I have known the name of Sándor Balassa for many years but I have never, knowingly, heard a note of his music. Until now. This isn't because there haven't been any recordings of his music for there have been many. It's probably because he isn't played or broadcast all that much in the UK. These three pieces – two suites and a tone poem – are all very recent and, I assume, are typical of Balassa's style. The Journeys in Bihar County is a reminiscence of the area where the composer lived as a boy. Balassa has written, "All I had to do was to revive the experiences of my youth, to look for nice and genuine sounds  suitable for evoking the call of the native land in the listener as well." Consequently we have a pleasant four movement suite, colourful and unpretentious.
Civis Town of Debrecen was written to commemorate the day the town was created. In one large movement, subdivided into several contrasting sections, the composer has written, "The piece does not intend to annoy, to scare away the listener but rather wishes to draw him into the sensation of an emotionally familiar and common tone letting through the folksong-like intonation and the sound of the Hungarian soul." It is a colourful and unpretentious piece.

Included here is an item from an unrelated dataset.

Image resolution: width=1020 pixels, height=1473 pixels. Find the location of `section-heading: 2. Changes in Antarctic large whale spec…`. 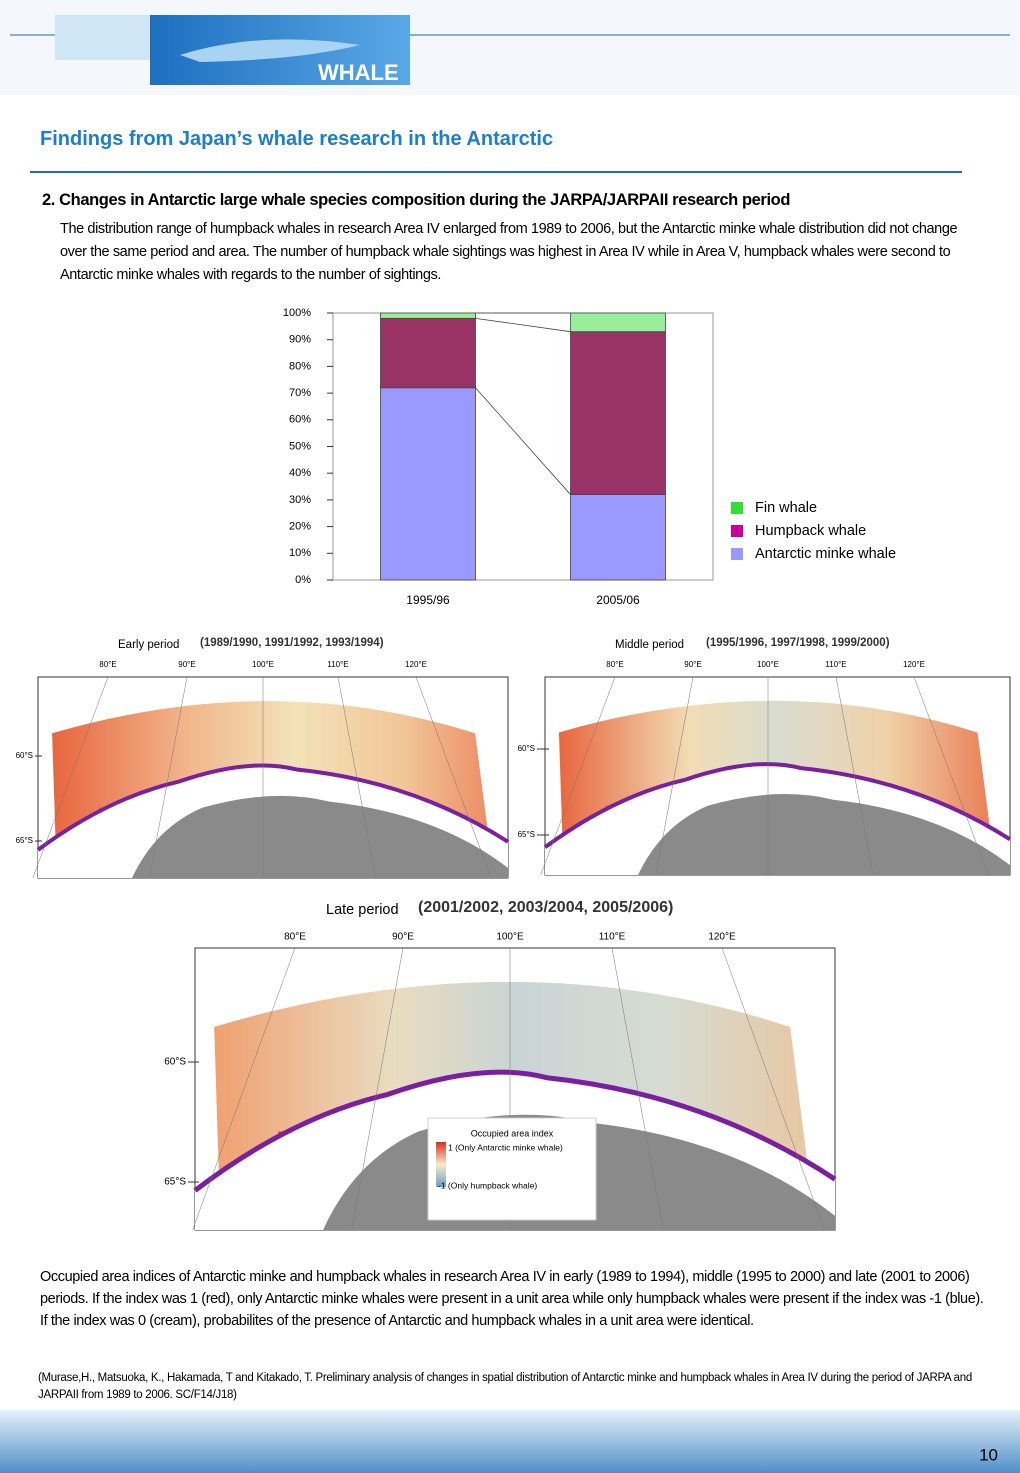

Praise of Knightly Virtues is a five movement suite based on the most naďve of concepts – "the work is an imaginary experiment to set right the 'time out of joint'" and "I was looking for a simple, sincere tone in the naive belief that there would still be listeners in this corrupted world who believe in the natural order of things." It is a colourful and unpretentious piece.

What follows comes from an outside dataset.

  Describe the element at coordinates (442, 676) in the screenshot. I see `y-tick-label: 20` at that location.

You may already have worked out why I have described each work with exactly the same words. If you haven't let me tell you that although all three works are quite attractive, and they don't get in the way of whatever is going through your mind as you listen to them, they simply fail to deliver any really satisfactory experience, musical or otherwise. For instance, the final movement of Journeys in Bihar County is supposed to represent a fair but it is far too four-square and well planned for anything so exciting and chaotic. The knightly virtues of the final piece are equally leaden-footed and uninspired. And that is the real problem – this music is uninspired; well crafted, to be sure, but with no heart, no sense of what it is supposed to be portraying, all the three pieces could exist under totally different titles and it would still be the same music saying little.

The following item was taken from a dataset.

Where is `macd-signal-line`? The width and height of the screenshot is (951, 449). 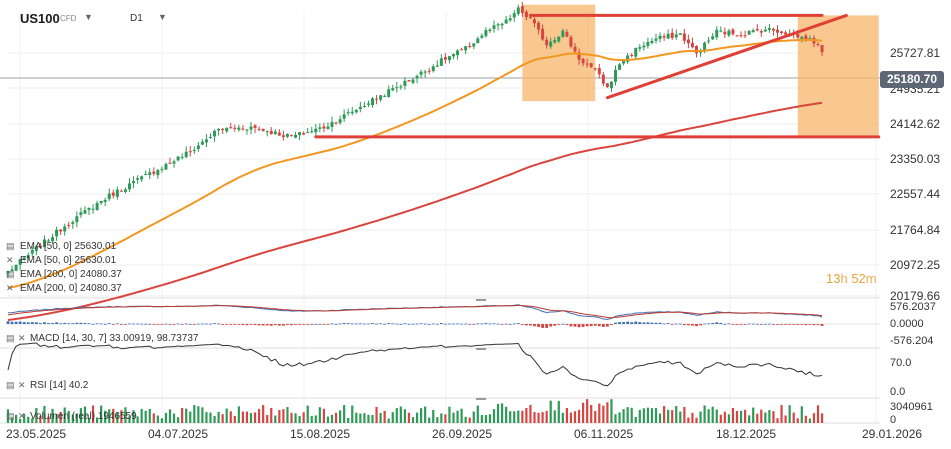
macd-signal-line is located at coordinates (415, 312).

Balassa makes mention of the Hungarian qualities of this music but there's much more Magyar feel to the music of Bartók, Kodály, Dohnányi and Ligeti than you'll find here. I would love to be able to welcome this disk for the music is tuneful and colourful (there I go again), well orchestrated and pleasant but that's simply not enough to make a musical work stand repeated hearings. One demands more than this from a composition – nice isn't enough.